Di kantin, dari jarak yang tidak jauh, Putri terus memerhatikan ke arah kotak plastik miliknya. Putri berharap teman-temannya mau membeli kue donatnya. Namun, sampai waktu istirahat hampir berakhir, kue donat yang dititipkannya baru terjual satu. Masih ada sembilan belas kue yang belum terjual.

“Waduh, bagaimana ini? Modal saja belum kembali,” ucap Putri pelan.

Untuk mengembalikan modal awal, setidaknya kue donat harus terjual sejumlah lima belas kue. Selebihnya adalah keuntungan untuk Putri.

“Aku punya ide!” ucap Putri, lalu bergegas mengambil spidol dan selembar kertas.

Putri menuliskan kalimat, “Yuk jajan sambil berbagi/sedekah”, di selembar kertas itu.
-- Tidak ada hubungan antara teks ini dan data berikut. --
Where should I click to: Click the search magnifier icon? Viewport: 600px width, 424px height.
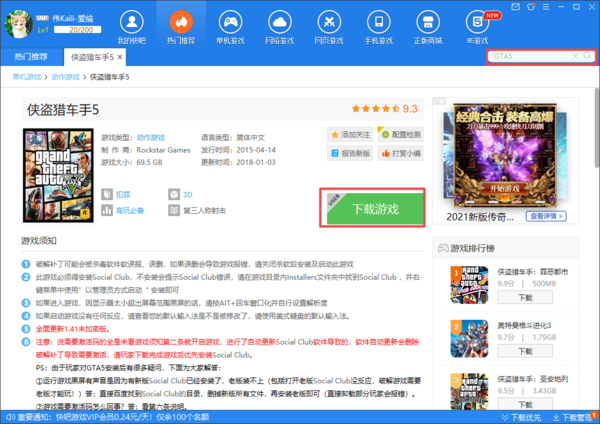(587, 56)
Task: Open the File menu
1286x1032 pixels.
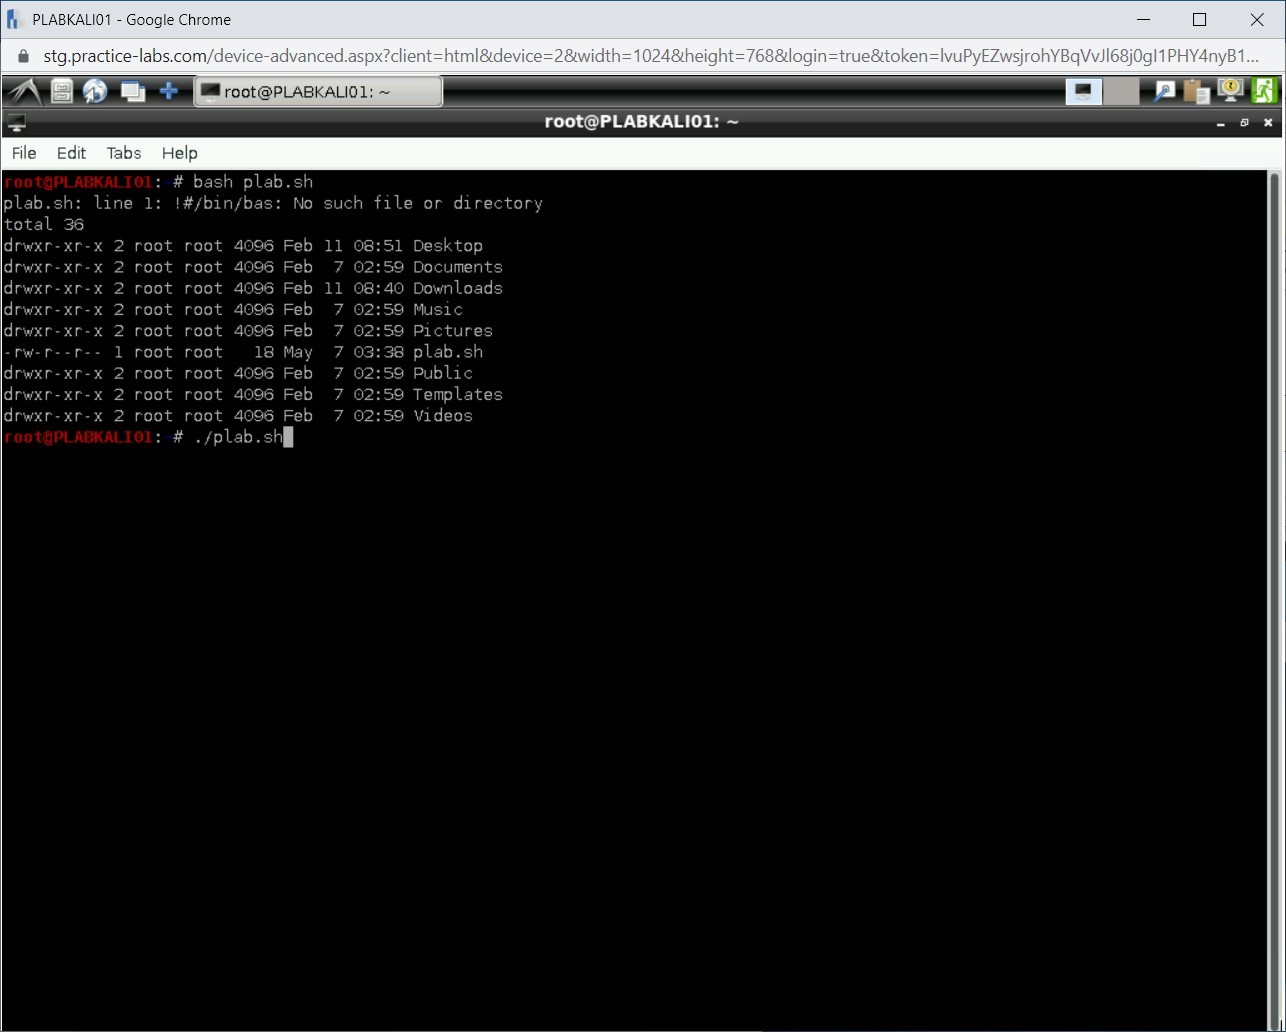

Ia menyelipkan kertas itu di tepi bawah kotak plastik. Rupanya Putri membagi keuntungan sebesar seratus rupiah untuk disumbangkan ke panti asuhan. Dengan begitu, pembeli kue donatnya akan mendapatkan dua manfaat sekaligus, yaitu menikmati kue donat yang enak dan mendapatkan pahala dari bersedekah.

“Semoga istirahat kedua, kue donatku akan terjual lebih banyak,” ucap Putri seketika itu juga mengamininya.

Ternyata strategi itu berhasil. Belum lama istirahat kedua berjalan, kue donatnya habis terjual. Latansa, laris manis tanpa sisa. Putri bersyukur. Akhirnya ia dapat menikmati hasil jerih payahnya.

Hari terus berganti. Uang dari hasil berjualan kue donat terkumpul makin banyak. Putri begitu gembira bisa mewujudkan keinginannya.

“Kini aku bisa membeli sendiri keperluan sekolahku,” ucap Putri dalam perjalanan pulang dari sekolah.